Thrust 5: Prediction and trend recognition by AI and machine learning

Once one has deployed pathogen diagnostic sensors, e.g. as part of a mobile crowdsourcing system, one can use a variety of artificial intelligence (AI) algorithms to perform numerous public health surveillance tasks. Since physical sensors are necessarily subject to uncertainties and may also not have complete coverage, it is important to ensure these algorithms are robust to noisy and incomplete data. In all of these settings, it is valuable to combine physical models together with data-driven techniques, where the physics are not just of the sensor but also of the phenomenon, such as human mobility patterns or disease spreading dynamics. This is often called physics-based AI.

As a typical example task, one can consider localizing the source of an infection (so-called patient zero) spreading through a social network. We previously developed an AI algorithm to localize the source of such an infection from noisy and incomplete snapshot data in a directed acyclic graph, proved that it is Bayes-optimal under certain technical conditions, and demonstrated its efficacy in numerous examples. Here we propose to extend this work to not only consider directed acyclic graphs but also undirected graphs, simplicial complexes, and hypergraphs that may better model the transmission of infectious disease in social settings where several people may interact simultaneously. We also propose to extend the approach to consider multiple sources of the infection that arrive at different times, as may happen when there is community spread, building on our previous work in this direction81. The same AI algorithmic idea can be extended to develop statistical privacy-preserving techniques for contact tracing, in contrast to cryptographic privacy-preserving techniques. Privacy is preserved by adding noise and omitting data: then the aforementioned AI algorithms for source localization can be adapted to infer contacts.
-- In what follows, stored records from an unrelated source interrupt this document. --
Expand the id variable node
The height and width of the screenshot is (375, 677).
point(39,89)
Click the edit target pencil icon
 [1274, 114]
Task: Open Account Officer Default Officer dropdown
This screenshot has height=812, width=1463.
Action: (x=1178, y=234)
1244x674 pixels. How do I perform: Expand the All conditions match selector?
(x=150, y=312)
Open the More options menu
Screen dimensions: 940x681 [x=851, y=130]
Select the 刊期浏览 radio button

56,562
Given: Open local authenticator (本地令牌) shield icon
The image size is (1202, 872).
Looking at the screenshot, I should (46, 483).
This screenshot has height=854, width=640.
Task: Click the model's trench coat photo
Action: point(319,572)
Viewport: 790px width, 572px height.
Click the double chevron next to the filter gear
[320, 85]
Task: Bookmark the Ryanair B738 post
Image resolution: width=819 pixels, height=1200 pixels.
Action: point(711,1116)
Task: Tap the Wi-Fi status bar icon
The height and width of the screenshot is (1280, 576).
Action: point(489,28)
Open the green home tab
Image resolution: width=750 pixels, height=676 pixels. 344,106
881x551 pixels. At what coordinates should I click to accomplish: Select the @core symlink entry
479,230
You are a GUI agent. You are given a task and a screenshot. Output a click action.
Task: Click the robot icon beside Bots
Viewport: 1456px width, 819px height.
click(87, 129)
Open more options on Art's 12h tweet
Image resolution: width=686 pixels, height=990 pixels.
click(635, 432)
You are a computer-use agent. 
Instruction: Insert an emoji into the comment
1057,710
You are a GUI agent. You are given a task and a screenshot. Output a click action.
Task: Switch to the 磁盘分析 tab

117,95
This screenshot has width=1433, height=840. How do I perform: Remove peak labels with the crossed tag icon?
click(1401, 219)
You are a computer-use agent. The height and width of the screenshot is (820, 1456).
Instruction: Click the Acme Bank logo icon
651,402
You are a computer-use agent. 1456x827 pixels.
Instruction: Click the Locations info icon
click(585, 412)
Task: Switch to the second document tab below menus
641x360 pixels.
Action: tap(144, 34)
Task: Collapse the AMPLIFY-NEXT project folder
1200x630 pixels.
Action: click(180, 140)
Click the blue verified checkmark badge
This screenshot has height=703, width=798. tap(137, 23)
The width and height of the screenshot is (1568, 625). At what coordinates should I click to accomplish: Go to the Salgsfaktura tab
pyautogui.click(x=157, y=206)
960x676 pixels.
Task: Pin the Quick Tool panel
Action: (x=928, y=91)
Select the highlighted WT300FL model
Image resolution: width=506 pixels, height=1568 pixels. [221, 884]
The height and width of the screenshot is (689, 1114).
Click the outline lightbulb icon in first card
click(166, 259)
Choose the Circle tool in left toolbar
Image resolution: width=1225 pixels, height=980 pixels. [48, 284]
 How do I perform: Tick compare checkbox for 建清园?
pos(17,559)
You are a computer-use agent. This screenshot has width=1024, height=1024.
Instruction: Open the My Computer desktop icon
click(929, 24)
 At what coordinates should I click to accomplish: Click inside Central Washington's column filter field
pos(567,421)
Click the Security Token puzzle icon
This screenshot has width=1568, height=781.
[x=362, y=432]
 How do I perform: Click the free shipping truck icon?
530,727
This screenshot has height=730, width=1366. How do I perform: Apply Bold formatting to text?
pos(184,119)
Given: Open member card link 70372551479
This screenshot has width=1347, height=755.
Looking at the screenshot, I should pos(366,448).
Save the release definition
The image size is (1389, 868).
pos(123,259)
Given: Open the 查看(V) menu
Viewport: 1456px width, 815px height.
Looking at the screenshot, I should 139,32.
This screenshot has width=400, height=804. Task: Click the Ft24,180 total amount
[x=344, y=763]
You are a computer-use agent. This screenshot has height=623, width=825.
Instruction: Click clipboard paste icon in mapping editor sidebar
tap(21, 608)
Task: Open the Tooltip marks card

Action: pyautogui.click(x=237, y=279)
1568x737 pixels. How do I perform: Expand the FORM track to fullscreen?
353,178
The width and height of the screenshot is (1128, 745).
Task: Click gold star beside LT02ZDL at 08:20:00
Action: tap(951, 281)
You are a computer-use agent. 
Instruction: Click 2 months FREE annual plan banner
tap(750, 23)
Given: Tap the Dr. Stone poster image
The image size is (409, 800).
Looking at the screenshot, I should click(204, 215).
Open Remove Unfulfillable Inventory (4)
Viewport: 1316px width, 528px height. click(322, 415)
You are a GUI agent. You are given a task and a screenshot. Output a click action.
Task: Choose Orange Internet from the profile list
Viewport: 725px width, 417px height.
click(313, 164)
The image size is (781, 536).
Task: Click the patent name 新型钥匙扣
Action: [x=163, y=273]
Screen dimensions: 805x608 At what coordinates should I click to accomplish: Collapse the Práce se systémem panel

As another example task, we can develop ways to reduce the number of physical tests that are needed to make inferences about the disease status of individuals, neighborhoods, or communities. Of particular note, one may be able to do localized inference without determining the individual disease state of any particular individual. Group testing is the problem of determining a small set of infected people from a larger set of people using as few tests as possible or to estimate the rate of infection for various subsets. It is relevant in infectious disease surveillance when there are limited resources or when privacy is to be preserved. The basic idea is to pool and test items together. Since physical tests may be noisy, redundancy must be added to achieve reliable results, much like error-correcting codes in communications (the Shannon limit for communication is also a fundamental limit on the number of required tests). Here we propose a significant extension of the standard formulation of group testing to not only consider noise in physical tests, but also (1) potentially complicated correlation structure among the infected states of people, and (2) side information on their infection status including symptom reporting, wastewater surveillance, and network structure. Due to these complications, analytical approaches are untenable, and we propose a new machine learning architecture to design adaptive pooling protocols. The architecture is designed via an analogy to optimal posterior matching in joint source-channel coding from information theory. Experiments show significant reduction in number of tests compared to baselines that do not consider correlation structure or side information. In fact, we plan to compare to newly derived information-theoretic limits to show the learned schemes are nearly optimal.